La visite de cette passionnante fabrique est suivie d’une dégustation. Nous goûtons successivement un parmesan jeune, puis un 28-mois, et nous terminons par un 48-mois d’une exceptionnelle puissance. Il ne faut pas le croquer, il faut le laisser fondre lentement comme un bonbon, tandis que cette fantastique saveur crémeuse, rôtie, giboyeuse, acidulée, boisée, fruitée, avec des notes de poire, de chocolat au lait et même de café envahit tout le corps.

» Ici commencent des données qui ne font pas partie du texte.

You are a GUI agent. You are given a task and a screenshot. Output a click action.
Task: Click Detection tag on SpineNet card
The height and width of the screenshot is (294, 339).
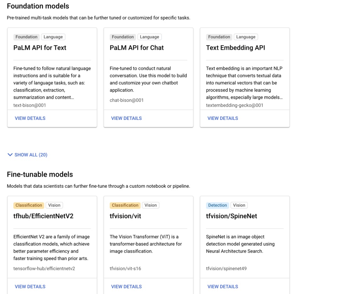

Close-up sur le 48-mois, pour bien montrer l’abondance des cristaux de tyrosine, acide aminé abondant dans les fromages et qui se cristallise dans les pâtes pressées cuites longuement affinées sous forme de grains clairs croquants sous la dent. Beaucoup croient à tort qu’il s’agit de caséine, d’autres de calcium. Eh bien non.
Chaque repas que nous prendrons à Parme commencera par quelques éclats de parmesan accompagnant l’autre seigneur d’Émilie-Romagne… À bientôt donc pour rencontrer le jambon de Parme.
Une équipe de Ripaille TV nous accompagnait lors de cette visite et a réalisé un film sur la fabrication du parmesan Reggiano. En voici le lien.
Remerciements chaleureux à Igino Morini, Chiara Iasuolo, Laurence Desmousseaux et Anne-Laure Boinnard de Fort et Clair.
À la petite cuillère
Textes et photos : Sophie Brissaud
Article riche et bien écrit….. Ce qui est rare !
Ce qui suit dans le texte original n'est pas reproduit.